[Data drawn from a collection]
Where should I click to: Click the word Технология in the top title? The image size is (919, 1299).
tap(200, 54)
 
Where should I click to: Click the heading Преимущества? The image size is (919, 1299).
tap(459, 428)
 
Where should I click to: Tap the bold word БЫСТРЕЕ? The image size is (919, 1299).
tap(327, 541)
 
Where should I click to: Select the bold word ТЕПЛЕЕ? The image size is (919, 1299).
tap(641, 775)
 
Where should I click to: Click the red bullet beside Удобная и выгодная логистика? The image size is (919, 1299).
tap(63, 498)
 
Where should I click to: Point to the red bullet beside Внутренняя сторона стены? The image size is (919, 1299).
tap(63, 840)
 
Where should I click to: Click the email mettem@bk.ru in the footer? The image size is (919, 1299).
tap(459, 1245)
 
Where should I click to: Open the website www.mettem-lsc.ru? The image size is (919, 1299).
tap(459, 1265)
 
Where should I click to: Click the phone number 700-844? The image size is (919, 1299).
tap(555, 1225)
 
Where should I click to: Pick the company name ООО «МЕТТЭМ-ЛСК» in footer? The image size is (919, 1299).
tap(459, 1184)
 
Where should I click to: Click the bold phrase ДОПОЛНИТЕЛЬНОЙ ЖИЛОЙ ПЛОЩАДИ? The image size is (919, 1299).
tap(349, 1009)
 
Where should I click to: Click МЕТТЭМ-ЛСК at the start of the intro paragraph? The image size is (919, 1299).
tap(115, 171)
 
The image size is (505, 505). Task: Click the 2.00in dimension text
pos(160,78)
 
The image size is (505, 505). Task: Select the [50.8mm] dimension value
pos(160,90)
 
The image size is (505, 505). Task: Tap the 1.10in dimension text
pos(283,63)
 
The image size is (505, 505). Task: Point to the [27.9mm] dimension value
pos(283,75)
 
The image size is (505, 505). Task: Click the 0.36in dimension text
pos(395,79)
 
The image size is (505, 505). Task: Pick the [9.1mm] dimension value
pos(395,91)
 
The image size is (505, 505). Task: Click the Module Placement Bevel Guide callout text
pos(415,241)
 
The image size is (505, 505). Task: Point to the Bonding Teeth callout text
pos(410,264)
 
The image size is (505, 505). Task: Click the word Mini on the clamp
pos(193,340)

• To be done: Extract every line of the data above and reproduce each one word for word.

• Written reply:
Where should I click to: Click the word Технология in the top title? The image size is (919, 1299).
tap(200, 54)
 
Where should I click to: Click the heading Преимущества? The image size is (919, 1299).
tap(459, 428)
 
Where should I click to: Tap the bold word БЫСТРЕЕ? The image size is (919, 1299).
tap(327, 541)
 
Where should I click to: Select the bold word ТЕПЛЕЕ? The image size is (919, 1299).
tap(641, 775)
 
Where should I click to: Click the red bullet beside Удобная и выгодная логистика? The image size is (919, 1299).
tap(63, 498)
 
Where should I click to: Point to the red bullet beside Внутренняя сторона стены? The image size is (919, 1299).
tap(63, 840)
 
Where should I click to: Click the email mettem@bk.ru in the footer? The image size is (919, 1299).
tap(459, 1245)
 
Where should I click to: Open the website www.mettem-lsc.ru? The image size is (919, 1299).
tap(459, 1265)
 
Where should I click to: Click the phone number 700-844? The image size is (919, 1299).
tap(555, 1225)
 
Where should I click to: Pick the company name ООО «МЕТТЭМ-ЛСК» in footer? The image size is (919, 1299).
tap(459, 1184)
 
Where should I click to: Click the bold phrase ДОПОЛНИТЕЛЬНОЙ ЖИЛОЙ ПЛОЩАДИ? The image size is (919, 1299).
tap(349, 1009)
 
Where should I click to: Click МЕТТЭМ-ЛСК at the start of the intro paragraph? The image size is (919, 1299).
tap(115, 171)
 
The image size is (505, 505). Task: Click the 2.00in dimension text
pos(160,78)
 
The image size is (505, 505). Task: Select the [50.8mm] dimension value
pos(160,90)
 
The image size is (505, 505). Task: Tap the 1.10in dimension text
pos(283,63)
 
The image size is (505, 505). Task: Point to the [27.9mm] dimension value
pos(283,75)
 
The image size is (505, 505). Task: Click the 0.36in dimension text
pos(395,79)
 
The image size is (505, 505). Task: Pick the [9.1mm] dimension value
pos(395,91)
 
The image size is (505, 505). Task: Click the Module Placement Bevel Guide callout text
pos(415,241)
 
The image size is (505, 505). Task: Point to the Bonding Teeth callout text
pos(410,264)
 
The image size is (505, 505). Task: Click the word Mini on the clamp
pos(193,340)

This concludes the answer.